- WORK INSTRUCTION -
For the entries that follow, restate word for word the line containing "Task: Add new", the line containing "Given: Click the pink", and every line that lies between them.

[[ RECORDED INFORMATION open ]]

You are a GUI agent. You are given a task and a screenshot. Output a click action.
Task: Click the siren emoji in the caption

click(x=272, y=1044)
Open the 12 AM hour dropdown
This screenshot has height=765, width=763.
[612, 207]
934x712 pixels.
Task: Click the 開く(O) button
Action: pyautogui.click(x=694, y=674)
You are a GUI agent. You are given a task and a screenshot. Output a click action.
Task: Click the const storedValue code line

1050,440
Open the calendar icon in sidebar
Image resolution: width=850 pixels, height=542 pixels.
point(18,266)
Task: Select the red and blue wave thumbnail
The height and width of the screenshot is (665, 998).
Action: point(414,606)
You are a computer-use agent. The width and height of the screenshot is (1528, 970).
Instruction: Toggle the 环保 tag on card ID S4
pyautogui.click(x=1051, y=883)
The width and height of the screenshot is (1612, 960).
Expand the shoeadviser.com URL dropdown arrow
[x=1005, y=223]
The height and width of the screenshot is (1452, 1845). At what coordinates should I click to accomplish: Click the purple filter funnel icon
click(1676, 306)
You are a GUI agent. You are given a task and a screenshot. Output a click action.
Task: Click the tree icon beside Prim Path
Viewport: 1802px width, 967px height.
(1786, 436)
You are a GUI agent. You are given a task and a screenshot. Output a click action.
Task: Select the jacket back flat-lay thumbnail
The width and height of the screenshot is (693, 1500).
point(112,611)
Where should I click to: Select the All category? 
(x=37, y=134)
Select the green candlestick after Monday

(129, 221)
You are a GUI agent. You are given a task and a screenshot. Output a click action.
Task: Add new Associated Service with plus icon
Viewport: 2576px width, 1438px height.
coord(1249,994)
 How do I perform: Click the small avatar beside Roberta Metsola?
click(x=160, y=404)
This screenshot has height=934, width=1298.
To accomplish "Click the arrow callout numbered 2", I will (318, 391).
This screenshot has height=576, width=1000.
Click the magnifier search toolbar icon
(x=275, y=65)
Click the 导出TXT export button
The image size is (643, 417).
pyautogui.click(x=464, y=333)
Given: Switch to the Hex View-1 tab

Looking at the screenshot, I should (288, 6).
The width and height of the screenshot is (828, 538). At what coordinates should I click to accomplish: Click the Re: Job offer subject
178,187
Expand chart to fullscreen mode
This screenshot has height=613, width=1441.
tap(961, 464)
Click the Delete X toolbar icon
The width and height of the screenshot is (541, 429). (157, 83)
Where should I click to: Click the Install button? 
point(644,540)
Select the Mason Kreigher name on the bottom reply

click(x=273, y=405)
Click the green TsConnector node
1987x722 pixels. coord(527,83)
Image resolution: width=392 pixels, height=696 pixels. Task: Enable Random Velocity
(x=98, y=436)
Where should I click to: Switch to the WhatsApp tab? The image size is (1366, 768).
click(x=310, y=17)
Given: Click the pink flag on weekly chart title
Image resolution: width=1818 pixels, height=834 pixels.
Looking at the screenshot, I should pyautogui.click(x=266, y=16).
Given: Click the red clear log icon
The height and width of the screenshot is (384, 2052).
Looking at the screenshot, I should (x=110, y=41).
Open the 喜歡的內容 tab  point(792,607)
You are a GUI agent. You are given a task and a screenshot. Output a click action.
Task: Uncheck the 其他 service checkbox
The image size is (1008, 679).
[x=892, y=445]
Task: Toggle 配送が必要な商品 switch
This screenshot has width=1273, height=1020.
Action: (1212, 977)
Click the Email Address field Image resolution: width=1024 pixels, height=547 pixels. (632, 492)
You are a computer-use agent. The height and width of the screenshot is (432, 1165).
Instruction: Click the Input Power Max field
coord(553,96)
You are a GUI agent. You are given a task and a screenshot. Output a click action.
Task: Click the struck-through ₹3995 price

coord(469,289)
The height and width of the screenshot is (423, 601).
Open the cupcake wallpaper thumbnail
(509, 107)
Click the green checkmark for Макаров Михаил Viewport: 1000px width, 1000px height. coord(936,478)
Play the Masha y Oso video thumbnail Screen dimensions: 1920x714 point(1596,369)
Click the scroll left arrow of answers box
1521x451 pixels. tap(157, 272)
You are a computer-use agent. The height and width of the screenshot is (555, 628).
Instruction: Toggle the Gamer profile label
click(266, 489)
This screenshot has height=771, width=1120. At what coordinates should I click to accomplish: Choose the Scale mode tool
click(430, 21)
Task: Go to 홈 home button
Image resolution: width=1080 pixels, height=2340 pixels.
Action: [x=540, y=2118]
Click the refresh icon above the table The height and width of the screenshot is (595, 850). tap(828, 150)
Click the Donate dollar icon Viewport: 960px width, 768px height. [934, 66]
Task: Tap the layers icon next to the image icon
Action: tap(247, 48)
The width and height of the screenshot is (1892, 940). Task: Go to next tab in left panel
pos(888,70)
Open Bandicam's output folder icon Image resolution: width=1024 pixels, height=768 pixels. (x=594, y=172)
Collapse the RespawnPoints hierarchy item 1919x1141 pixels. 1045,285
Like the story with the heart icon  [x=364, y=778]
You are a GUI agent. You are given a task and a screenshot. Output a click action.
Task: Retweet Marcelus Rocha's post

[[ RECORDED INFORMATION closed ]]

- TASK RESULT -
Task: Add new Associated Service with plus icon
Viewport: 2576px width, 1438px height.
coord(1249,994)
 How do I perform: Click the small avatar beside Roberta Metsola?
click(x=160, y=404)
This screenshot has height=934, width=1298.
To accomplish "Click the arrow callout numbered 2", I will (318, 391).
This screenshot has height=576, width=1000.
Click the magnifier search toolbar icon
(x=275, y=65)
Click the 导出TXT export button
The image size is (643, 417).
pyautogui.click(x=464, y=333)
Given: Switch to the Hex View-1 tab

Looking at the screenshot, I should (288, 6).
The width and height of the screenshot is (828, 538). At what coordinates should I click to accomplish: Click the Re: Job offer subject
178,187
Expand chart to fullscreen mode
This screenshot has height=613, width=1441.
tap(961, 464)
Click the Delete X toolbar icon
The width and height of the screenshot is (541, 429). (157, 83)
Where should I click to: Click the Install button? 
point(644,540)
Select the Mason Kreigher name on the bottom reply

click(x=273, y=405)
Click the green TsConnector node
1987x722 pixels. coord(527,83)
Image resolution: width=392 pixels, height=696 pixels. Task: Enable Random Velocity
(x=98, y=436)
Where should I click to: Switch to the WhatsApp tab? The image size is (1366, 768).
click(x=310, y=17)
Given: Click the pink flag on weekly chart title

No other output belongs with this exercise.